Copy out, word for word, the stretch of the records below from the line containing "Identify the location of table-row: 1" through the line containing "quantity-select: 1 is", including both of those lines.

Stored records
################

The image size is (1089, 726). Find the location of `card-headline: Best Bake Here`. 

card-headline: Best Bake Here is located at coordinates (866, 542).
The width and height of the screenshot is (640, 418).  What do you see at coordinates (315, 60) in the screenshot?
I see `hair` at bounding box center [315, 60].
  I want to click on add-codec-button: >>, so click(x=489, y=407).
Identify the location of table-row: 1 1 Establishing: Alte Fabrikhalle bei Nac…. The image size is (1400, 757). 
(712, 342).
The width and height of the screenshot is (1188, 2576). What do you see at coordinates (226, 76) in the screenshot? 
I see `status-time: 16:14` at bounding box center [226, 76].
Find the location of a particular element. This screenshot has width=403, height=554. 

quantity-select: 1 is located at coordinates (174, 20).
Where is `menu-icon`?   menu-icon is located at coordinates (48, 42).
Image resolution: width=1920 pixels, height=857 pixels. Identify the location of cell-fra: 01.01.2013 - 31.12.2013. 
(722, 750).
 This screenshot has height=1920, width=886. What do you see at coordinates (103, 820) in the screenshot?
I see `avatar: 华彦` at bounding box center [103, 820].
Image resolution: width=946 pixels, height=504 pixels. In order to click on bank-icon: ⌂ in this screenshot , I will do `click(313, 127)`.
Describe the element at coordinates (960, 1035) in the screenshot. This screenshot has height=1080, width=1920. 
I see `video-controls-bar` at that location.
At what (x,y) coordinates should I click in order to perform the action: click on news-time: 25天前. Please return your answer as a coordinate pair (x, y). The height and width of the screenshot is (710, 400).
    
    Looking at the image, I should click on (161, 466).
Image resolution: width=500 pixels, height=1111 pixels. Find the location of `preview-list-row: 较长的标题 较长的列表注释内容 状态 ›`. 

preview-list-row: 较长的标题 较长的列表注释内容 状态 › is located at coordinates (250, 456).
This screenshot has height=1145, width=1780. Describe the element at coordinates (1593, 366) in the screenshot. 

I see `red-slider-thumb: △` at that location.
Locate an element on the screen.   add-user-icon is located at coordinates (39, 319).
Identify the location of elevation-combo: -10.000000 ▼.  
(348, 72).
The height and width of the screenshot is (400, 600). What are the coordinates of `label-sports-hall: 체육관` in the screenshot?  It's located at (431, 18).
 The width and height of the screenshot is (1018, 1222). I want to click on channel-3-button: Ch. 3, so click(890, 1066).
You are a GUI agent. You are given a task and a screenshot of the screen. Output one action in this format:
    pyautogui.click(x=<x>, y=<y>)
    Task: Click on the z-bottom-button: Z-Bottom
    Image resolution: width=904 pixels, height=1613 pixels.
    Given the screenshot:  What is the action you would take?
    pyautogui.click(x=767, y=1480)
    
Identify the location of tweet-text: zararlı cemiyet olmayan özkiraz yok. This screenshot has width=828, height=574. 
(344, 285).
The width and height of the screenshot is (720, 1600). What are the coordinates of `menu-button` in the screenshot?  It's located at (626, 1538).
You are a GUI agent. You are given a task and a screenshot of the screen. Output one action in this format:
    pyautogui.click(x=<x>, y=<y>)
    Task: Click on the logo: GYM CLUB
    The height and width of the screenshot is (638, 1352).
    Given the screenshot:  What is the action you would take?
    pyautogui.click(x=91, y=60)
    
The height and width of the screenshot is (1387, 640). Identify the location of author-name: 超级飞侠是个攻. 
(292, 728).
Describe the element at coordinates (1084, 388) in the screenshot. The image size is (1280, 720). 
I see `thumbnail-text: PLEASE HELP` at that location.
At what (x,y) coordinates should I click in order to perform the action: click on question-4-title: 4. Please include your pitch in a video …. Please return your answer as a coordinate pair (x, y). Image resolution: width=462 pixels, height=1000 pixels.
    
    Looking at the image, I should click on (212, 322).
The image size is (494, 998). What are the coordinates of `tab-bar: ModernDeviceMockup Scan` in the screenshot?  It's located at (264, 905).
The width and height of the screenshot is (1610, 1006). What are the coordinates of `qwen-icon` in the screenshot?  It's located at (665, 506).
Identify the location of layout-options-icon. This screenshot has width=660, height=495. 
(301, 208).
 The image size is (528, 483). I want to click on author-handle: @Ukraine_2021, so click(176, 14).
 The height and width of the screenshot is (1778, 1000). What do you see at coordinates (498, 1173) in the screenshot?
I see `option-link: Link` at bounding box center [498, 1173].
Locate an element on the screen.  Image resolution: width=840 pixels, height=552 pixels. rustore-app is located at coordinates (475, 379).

################

- _Reply_
Identify the location of table-row: 1 1 Establishing: Alte Fabrikhalle bei Nac…. The image size is (1400, 757). 
(712, 342).
The width and height of the screenshot is (1188, 2576). What do you see at coordinates (226, 76) in the screenshot? 
I see `status-time: 16:14` at bounding box center [226, 76].
Find the location of a particular element. This screenshot has width=403, height=554. 

quantity-select: 1 is located at coordinates (174, 20).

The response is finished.